- Founded: 1896
- University: Boston College
- Head coach: Todd Interdonato (3rd season)
- Conference: ACC Atlantic Division
- Location: Chestnut Hill, Massachusetts
- Home stadium: Eddie Pellagrini Diamond (capacity: 2,500)
- Nickname: Eagles
- Colors: Maroon and gold

College World Series appearances
- 1953, 1960, 1961, 1967

NCAA regional champions
- 2016

NCAA tournament appearances
- 1949, 1953, 1955, 1960, 1961, 1967, 2009, 2016, 2023, 2026

= Boston College Eagles baseball =

Baseball team in Chestnut Hill, Massachusetts

The Boston College Eagles baseball team represents Boston College in NCAA Division I college baseball. The team participates in the Atlantic Division of the Atlantic Coast Conference. The head coach of the Eagles is Todd Interdonato, and the team plays its home games at the newly constructed Eddie Pellagrini Diamond at Harrington Athletics Village after having played at Shea Field from 1961 to 2017.

==NCAA Division I tournament==
The team has been selected to play in the NCAA Division I baseball tournament ten times, most recently in 2026. It has played in the College World Series four times, the most recent being 1967.

| Year | Record | Pct | Notes |
|---|---|---|---|
| 1949 | 0–2 | .000 | Region A |
| 1953 | 3–1 | .750 | College World Series (4th place) |
| 1955 | 0–1 | .000 | District 1 |
| 1960 | 3–2 | .600 | College World Series (6th place) |
| 1961 | 5–3 | .625 | College World Series (3rd place) |
| 1967 | 5–4 | .556 | College World Series (6th place) |
| 2009 | 1–2 | .333 | Austin Regional |
| 2016 | 4–2 | .667 | Coral Gables Super Regional |
| 2023 | 2–2 | .500 | Tuscaloosa Regional |
| 2026 | 0–0 | .000 | Athens Regional |

==Longest game in college-baseball history==

On May 30, 2009, the Eagles played in the longest game in college baseball history—a 25-inning game—during the NCAA Division I Baseball Championship regional tournament at Austin, Texas. The University of Texas Longhorns—who were designated the visiting team despite playing on their home field—won, 3–2. The game lasted seven hours and three minutes.
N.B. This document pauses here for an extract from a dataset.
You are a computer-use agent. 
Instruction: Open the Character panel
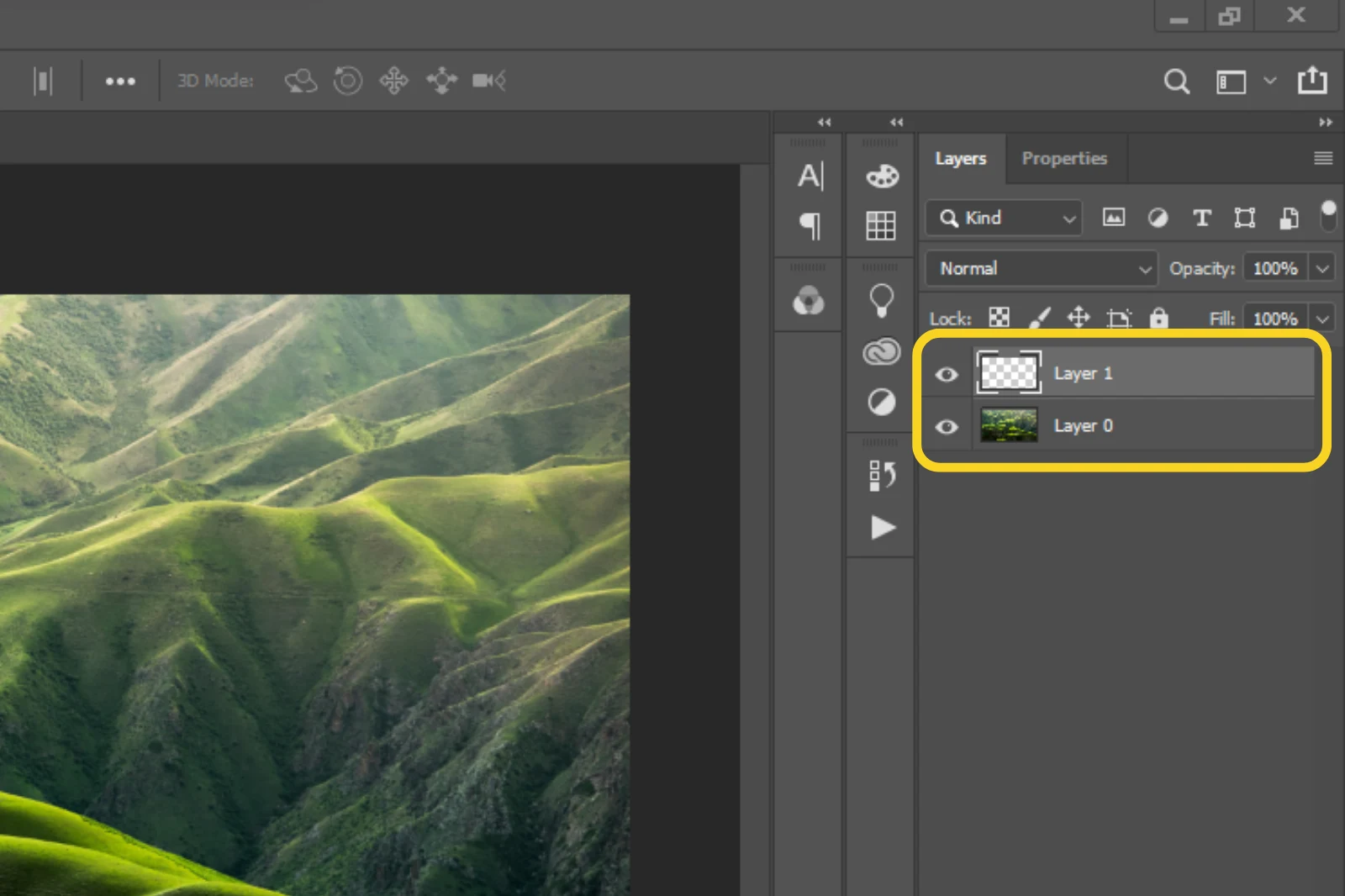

==Exhibition game with Boston Red Sox==
The team has traditionally played an exhibition game each spring against the Boston Red Sox, as part of the Red Sox' spring training (Grapefruit League) season at JetBlue Park at Fenway South.

==Annual ALS Awareness Game==
This game began in 2012 and is played in honor of former captain Pete Frates (2004–2007), who was diagnosed with ALS in 2012. The game has been hosted at Fenway Park four times, most recently in 2024 when the Eagles upset #14 Virginia, 8–2.